Redha Malek () (21 December 1931 – 29 July 2017) was an Algerian politician who served as Prime Minister of Algeria from 21 August 1993 to April 1994. During his short term of office, which came in the early years of the Algerian Civil War, he pursued a hardline anti-Islamist policy and successfully negotiated debt relief with the International Monetary Fund (IMF), following the implementation of an IMF reform plan.

Biography 
He was born in Batna on 21 December 1931 and was editor of the FLN newspaper El Moudjahid between 1957 and 1962, during the Algerian War of Independence (1954–62).

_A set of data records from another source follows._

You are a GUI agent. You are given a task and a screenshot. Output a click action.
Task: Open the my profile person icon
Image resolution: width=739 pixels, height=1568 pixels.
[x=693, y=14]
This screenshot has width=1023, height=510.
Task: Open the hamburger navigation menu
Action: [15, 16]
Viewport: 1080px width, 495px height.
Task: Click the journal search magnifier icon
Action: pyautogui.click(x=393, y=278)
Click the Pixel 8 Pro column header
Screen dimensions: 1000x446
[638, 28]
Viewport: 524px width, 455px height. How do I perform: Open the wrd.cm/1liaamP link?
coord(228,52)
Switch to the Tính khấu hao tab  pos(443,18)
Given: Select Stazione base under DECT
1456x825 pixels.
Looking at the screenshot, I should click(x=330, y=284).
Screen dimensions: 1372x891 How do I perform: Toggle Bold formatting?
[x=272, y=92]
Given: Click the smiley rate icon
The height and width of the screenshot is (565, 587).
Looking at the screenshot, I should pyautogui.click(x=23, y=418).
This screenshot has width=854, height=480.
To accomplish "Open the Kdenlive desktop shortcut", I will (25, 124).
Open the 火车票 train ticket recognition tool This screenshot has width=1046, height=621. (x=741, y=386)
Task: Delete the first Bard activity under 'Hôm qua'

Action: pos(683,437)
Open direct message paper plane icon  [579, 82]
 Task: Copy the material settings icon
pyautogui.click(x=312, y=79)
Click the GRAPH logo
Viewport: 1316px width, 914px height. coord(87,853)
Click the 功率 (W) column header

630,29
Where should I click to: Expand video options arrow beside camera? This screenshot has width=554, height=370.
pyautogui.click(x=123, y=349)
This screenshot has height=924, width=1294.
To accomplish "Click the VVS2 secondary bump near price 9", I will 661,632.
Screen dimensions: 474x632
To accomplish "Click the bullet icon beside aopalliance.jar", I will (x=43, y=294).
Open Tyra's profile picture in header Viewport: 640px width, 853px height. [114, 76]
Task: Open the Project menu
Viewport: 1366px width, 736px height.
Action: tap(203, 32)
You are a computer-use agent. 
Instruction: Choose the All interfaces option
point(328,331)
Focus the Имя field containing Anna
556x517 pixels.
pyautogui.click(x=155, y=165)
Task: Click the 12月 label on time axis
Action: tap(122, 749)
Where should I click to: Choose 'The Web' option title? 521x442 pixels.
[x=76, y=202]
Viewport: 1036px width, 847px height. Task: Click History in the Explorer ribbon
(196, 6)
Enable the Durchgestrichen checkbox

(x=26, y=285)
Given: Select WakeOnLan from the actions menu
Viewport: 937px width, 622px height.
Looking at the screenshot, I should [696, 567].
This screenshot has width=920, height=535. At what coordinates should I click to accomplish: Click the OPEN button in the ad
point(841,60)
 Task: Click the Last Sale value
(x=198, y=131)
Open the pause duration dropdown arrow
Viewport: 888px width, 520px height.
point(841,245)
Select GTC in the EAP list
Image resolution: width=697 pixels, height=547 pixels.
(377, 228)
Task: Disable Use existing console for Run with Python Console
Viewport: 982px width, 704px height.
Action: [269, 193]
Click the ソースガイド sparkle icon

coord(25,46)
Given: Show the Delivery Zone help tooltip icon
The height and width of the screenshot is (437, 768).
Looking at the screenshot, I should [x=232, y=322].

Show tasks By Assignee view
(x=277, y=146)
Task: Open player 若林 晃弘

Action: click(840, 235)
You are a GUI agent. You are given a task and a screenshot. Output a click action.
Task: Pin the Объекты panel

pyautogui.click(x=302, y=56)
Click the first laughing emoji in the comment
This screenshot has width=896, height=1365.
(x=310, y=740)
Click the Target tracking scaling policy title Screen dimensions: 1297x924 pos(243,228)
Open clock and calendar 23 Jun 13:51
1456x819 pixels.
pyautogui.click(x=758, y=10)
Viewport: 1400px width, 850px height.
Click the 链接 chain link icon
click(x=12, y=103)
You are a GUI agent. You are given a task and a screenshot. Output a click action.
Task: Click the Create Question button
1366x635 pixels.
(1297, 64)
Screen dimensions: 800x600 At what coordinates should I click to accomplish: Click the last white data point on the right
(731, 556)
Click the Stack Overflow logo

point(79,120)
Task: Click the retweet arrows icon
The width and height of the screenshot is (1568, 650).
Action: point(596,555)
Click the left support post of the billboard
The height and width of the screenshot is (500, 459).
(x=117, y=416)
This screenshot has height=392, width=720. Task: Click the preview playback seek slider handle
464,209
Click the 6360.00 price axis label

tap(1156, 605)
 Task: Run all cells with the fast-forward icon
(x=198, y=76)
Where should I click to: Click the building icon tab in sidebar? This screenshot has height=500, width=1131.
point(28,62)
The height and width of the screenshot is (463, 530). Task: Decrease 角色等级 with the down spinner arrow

After 1963, he was sent as ambassador to Yugoslavia, France, the Soviet Union, the United States (1979–82), and the United Kingdom; he also briefly became Minister of Information and Culture (1977–79) and later Foreign Minister (3 February – 21 August 1993). He later became head of the a minor political party, the National Republican Alliance (ANR), founded on 5 May 1995 shortly after a presidential election.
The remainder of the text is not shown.